The early systems regulate the base, coldest airflow by keeping the A/C evaporator just slightly above freezing. If the A/C evaporator gets close to 33F then the compressor will be cycled off until the liquid refrigerant is exhausted, or the evaporator temperature rises significantly. A second control source prevents the compressor form supplying too high pressure in the system.

You might want to have a technician more precisely locate the evaporator's temperature sensing bulb such that at your coldest setting the evaporator surface temperature declines to ~33F but no lower.
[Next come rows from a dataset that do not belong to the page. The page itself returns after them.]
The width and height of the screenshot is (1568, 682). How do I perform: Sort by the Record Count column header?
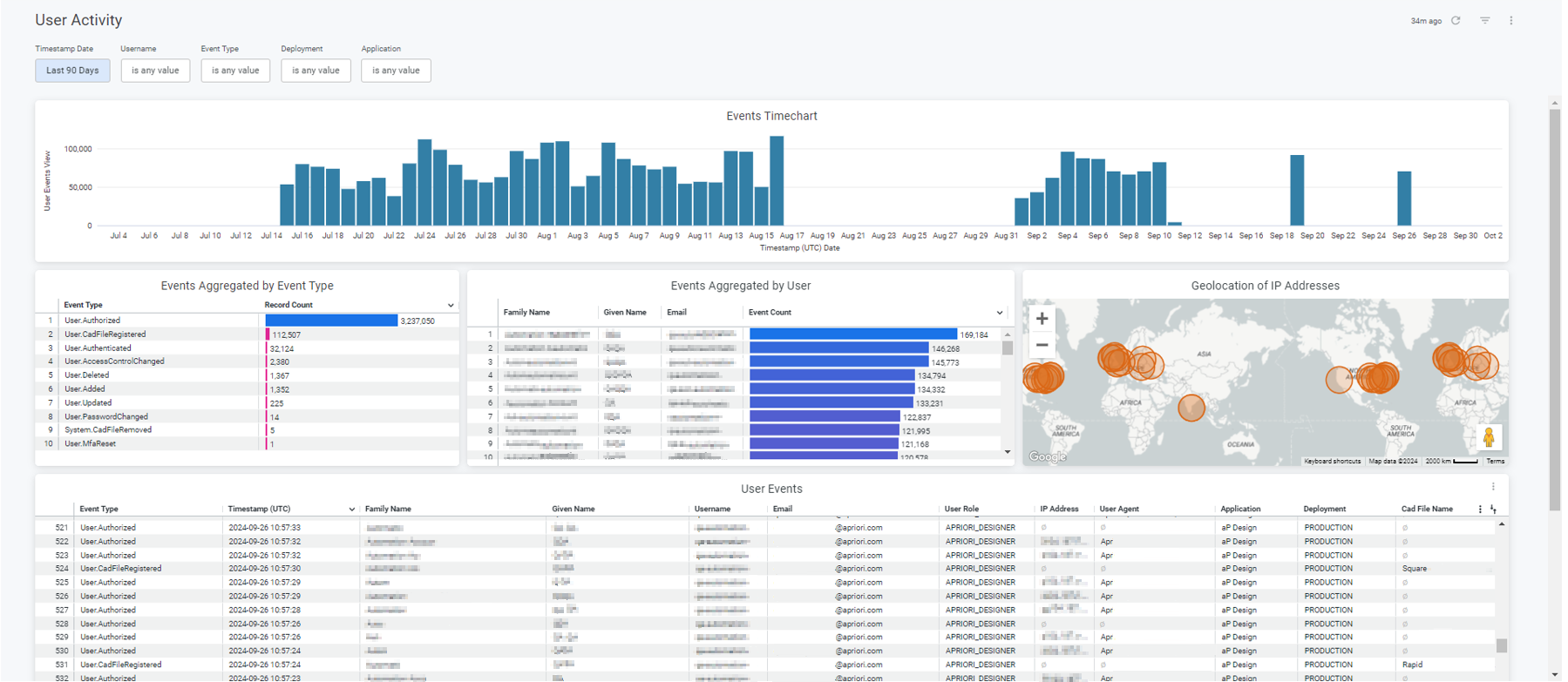point(288,305)
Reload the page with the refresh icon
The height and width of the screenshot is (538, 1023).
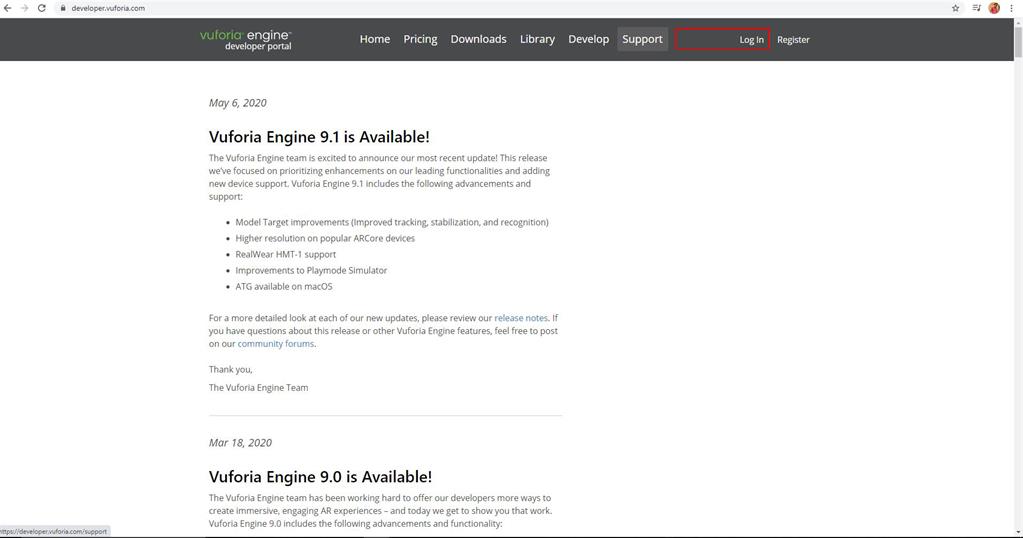pyautogui.click(x=41, y=8)
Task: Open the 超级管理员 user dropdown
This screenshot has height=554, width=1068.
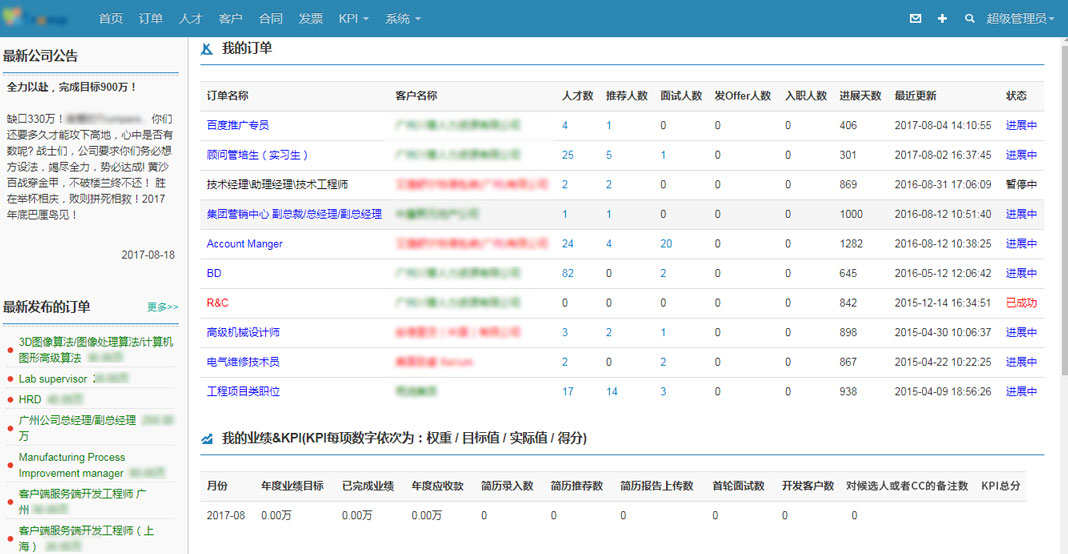Action: [1020, 19]
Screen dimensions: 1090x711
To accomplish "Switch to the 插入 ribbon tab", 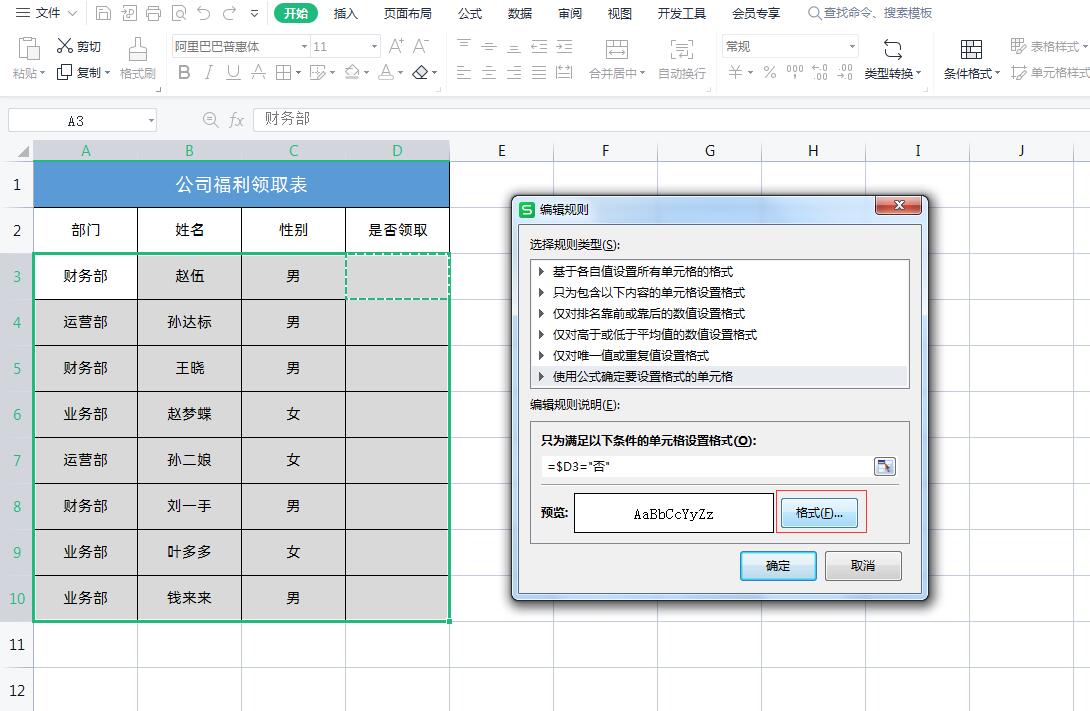I will tap(345, 13).
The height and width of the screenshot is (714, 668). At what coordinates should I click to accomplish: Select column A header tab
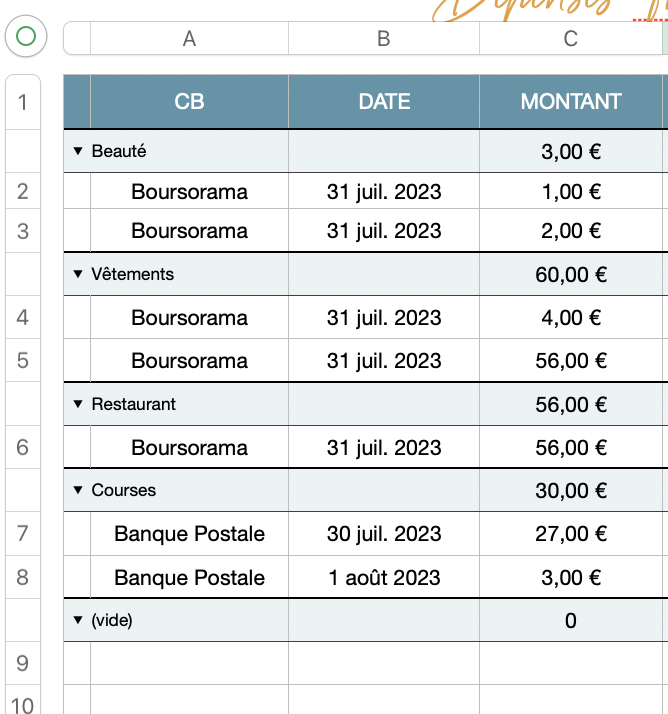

Bottom line is that if your compressor is running continuously then its quite possible that a high volume compressor will help. If it cycles on and off as the control system demands it's already providing as much refrigeration as the system can, will use.

Amazingly sometimes a lower blower speed will provide a more comfortable level of cooling. At lower blower speeds the airflow takes longer to pass through the A/C evaporator core and is therefore cooled to a lower level. Think of two glasses of warm milk, one left in a 42F refrigerator for 5 minutes the other for 10.

Also remember that you do not have a recirculate mode. The higher speed the blower is the faster the "cooled" cabin atmosphere exhausts into the great beyond.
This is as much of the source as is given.